Dr. Eleni Ikoniadou, Aristotle University of Thessaloniki, Greece (moderator)

Prof. Artemi-Maria Gioti, Institute for Open Arts, Mozarteum University, Austria

Lee Gamble, Independent Artist / Composer / Producer, UK

Prof. Danae Stefanou, Aristotle University of Thessaloniki, Greece

Abstract:

AI tools have been used in music composition and cognition research since the 1950s—from early algorithmic experiments to today’s advanced deep learning systems capable of analyzing audio features and generating entire songs and new synthetic voices. Artistic research, particularly within experimental music and visual arts, has both benefited from and contributed to the development of critical AI; challenging further dominant narratives around human versus machine authorship, digital versus physical embodiment, and the boundaries between real versus fictional.

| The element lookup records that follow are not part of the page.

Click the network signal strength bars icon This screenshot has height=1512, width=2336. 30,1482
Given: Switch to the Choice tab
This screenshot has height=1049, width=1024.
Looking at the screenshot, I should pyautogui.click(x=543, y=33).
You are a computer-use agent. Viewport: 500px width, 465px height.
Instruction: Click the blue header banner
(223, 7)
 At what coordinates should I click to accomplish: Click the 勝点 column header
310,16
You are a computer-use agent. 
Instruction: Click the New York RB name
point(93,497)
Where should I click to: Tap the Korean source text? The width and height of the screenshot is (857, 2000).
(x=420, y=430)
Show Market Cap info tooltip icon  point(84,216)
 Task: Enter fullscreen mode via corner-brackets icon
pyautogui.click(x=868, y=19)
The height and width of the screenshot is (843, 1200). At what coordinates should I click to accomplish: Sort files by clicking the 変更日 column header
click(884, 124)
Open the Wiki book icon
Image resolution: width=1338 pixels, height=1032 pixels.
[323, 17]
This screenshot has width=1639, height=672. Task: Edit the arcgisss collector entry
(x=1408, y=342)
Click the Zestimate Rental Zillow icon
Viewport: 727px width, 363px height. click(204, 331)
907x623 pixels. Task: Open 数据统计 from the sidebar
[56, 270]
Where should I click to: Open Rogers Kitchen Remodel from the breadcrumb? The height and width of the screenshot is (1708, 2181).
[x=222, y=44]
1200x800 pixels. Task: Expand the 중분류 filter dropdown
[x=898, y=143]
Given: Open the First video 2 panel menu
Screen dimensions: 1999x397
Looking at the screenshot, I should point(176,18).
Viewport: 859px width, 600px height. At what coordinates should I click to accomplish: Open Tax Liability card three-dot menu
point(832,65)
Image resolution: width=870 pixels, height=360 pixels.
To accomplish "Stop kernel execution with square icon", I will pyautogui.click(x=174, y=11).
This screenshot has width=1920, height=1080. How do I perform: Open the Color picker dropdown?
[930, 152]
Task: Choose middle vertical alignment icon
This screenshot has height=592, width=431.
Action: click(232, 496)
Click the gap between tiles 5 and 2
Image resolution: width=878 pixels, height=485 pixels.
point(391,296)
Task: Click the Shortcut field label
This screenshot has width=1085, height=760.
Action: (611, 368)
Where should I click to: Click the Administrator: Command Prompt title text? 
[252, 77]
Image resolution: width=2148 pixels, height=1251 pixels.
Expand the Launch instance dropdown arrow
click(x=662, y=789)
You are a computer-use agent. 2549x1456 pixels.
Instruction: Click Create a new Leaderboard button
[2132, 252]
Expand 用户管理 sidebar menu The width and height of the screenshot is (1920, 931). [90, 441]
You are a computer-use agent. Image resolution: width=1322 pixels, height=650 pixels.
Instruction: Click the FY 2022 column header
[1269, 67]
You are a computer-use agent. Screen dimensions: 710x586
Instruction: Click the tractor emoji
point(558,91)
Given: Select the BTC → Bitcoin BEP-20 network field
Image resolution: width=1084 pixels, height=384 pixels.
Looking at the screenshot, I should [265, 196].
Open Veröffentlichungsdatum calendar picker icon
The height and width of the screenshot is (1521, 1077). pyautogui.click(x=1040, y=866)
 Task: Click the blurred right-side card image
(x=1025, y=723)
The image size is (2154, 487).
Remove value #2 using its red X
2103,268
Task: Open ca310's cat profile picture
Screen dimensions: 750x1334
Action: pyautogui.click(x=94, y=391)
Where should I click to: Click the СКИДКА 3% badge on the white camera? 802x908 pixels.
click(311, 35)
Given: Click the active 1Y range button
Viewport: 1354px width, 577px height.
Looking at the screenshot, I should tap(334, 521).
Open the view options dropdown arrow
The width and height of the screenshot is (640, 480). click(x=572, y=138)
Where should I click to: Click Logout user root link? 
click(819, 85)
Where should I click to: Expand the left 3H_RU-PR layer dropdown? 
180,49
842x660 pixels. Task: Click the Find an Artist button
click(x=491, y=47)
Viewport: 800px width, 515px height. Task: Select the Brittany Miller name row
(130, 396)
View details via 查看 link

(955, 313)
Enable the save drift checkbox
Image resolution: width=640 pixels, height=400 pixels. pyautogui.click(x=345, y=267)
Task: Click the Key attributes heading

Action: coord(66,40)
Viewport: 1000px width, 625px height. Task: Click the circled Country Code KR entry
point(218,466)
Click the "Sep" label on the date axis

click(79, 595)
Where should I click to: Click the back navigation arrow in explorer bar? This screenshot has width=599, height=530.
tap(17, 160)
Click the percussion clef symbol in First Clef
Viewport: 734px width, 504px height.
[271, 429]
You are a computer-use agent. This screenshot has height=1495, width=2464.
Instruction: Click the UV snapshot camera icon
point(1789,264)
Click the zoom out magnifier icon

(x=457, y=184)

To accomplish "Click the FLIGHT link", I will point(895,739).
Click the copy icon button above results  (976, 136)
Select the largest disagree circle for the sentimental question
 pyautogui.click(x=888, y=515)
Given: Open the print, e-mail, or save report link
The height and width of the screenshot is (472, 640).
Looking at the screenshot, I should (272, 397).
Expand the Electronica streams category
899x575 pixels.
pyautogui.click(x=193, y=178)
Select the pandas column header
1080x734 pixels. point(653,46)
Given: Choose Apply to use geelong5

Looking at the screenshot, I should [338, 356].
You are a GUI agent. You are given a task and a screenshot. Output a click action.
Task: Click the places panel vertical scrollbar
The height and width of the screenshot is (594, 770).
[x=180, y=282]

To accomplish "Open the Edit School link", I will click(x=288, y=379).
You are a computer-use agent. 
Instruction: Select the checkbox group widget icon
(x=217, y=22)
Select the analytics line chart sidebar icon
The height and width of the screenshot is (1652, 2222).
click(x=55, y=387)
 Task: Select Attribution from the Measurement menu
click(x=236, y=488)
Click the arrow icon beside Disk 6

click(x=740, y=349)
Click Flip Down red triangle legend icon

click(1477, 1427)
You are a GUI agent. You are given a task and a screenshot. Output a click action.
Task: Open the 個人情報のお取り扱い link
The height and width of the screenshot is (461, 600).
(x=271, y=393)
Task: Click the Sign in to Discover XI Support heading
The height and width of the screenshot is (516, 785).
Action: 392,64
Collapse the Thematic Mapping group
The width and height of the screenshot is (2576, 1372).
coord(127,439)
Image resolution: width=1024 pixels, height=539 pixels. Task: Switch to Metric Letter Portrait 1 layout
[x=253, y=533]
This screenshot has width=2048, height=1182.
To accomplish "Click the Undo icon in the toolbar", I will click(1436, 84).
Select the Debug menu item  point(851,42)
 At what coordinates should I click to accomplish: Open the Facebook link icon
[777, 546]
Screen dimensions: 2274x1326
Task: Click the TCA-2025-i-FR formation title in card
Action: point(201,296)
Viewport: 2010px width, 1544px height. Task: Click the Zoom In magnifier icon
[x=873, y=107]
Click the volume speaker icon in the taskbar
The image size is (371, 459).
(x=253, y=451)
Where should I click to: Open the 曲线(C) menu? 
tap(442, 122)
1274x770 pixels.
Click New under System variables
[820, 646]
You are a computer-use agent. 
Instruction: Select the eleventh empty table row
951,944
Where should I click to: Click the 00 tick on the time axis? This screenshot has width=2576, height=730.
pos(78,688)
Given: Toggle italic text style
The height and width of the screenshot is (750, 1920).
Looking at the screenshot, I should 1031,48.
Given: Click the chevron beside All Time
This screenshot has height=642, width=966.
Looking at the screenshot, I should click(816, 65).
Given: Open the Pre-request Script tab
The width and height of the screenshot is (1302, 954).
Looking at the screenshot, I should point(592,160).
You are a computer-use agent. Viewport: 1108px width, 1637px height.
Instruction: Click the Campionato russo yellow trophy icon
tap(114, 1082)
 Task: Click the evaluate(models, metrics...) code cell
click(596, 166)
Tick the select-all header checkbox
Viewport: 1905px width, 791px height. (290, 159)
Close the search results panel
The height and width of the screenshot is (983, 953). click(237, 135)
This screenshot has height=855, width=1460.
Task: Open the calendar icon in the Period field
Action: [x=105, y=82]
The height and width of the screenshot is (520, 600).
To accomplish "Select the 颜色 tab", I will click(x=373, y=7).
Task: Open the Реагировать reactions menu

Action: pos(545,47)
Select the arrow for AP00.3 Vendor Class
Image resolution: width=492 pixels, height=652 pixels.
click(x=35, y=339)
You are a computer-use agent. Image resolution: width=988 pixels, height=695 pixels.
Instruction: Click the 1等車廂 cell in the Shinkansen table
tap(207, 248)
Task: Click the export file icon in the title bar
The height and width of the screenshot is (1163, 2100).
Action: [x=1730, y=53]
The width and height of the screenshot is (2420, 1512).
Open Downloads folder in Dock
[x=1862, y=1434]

This panel will explore how such collaborations reshape artistic practice while also probing the ethical, social, and aesthetic dimensions of algorithmic systems. How can artistic research function as critical research on AI? What possibilities open up from the creative inquiry of technology in relation to identity, style, engagement, community? And how do artists and researchers reimagine AI as a site of critique and resistance, even as the same tools are increasingly used for surveillance, control, and warfare? In the space between creation and computation, the panel asks what futures can be sounded, and which voices, ideas and encounters will emerge.